In 1094 the Conqueror was dead, and in 1070 “Henricus puer” was in the second year of his age. It must also be added that the date does not occur in the charter, but is supplied from the cartulary.

The composite character of the postscript to which also Leofric’s signature is appended is seen in the wild statement to which it bears witness. In it we are informed that by command and counsel of Pope Gregory and of the King, Queen and Nobles of England, the bishop grants immunity from all episcopal control to the church of Blessed Michael the Archangel of Cornwall, and a remission of one-third of their penance to all who shall enrich, endow or visit it. Pope Gregory (Hildebrand) was not elected till 1073, the year after Leofric’s death, and the indulgence which the postscript contains and which constitutes its raison d’être was manifestly only an expedient to foster pilgrimages to St. Michael’s Mount which, supposing the monastery to have been founded after the Conquest, would have been too obvious to achieve its object. Something more will be said under this head when dealing with the testimony of William of Worcester.
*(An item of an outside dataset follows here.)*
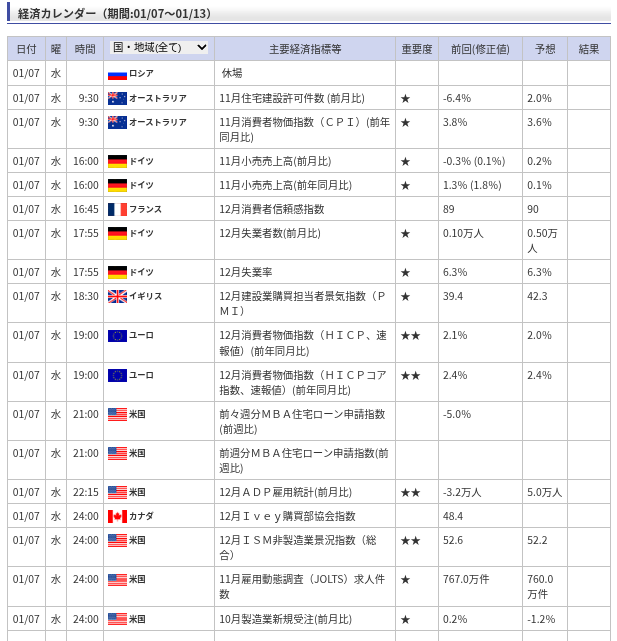Click Germany flag in 12月失業率 row
The image size is (617, 641).
[x=117, y=272]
When allowance has been made for clerical errors and for the interpolations and additions to which attention has been drawn, there is no sufficient reason to reject either the literal interpretation of Domesday or the authenticity of Edward’s charter, or the substantial accuracy of Count Robert’s. The date of the latter would probably be 1086, or a little later, probably in the last year of the Conqueror’s reign. A third charter of the reign of William Rufus records the grant to the Norman St. Michael, by Count Robert of Mortain and Almodis his Countess of the manor of Ludgvan held by Richard Fitz Turold, also that which Bloyou formerly held in Truthwall (Treiuhalo), and both the fairs (ferias) of the Mount, the monks paying to the grantors the sum of sixty pounds.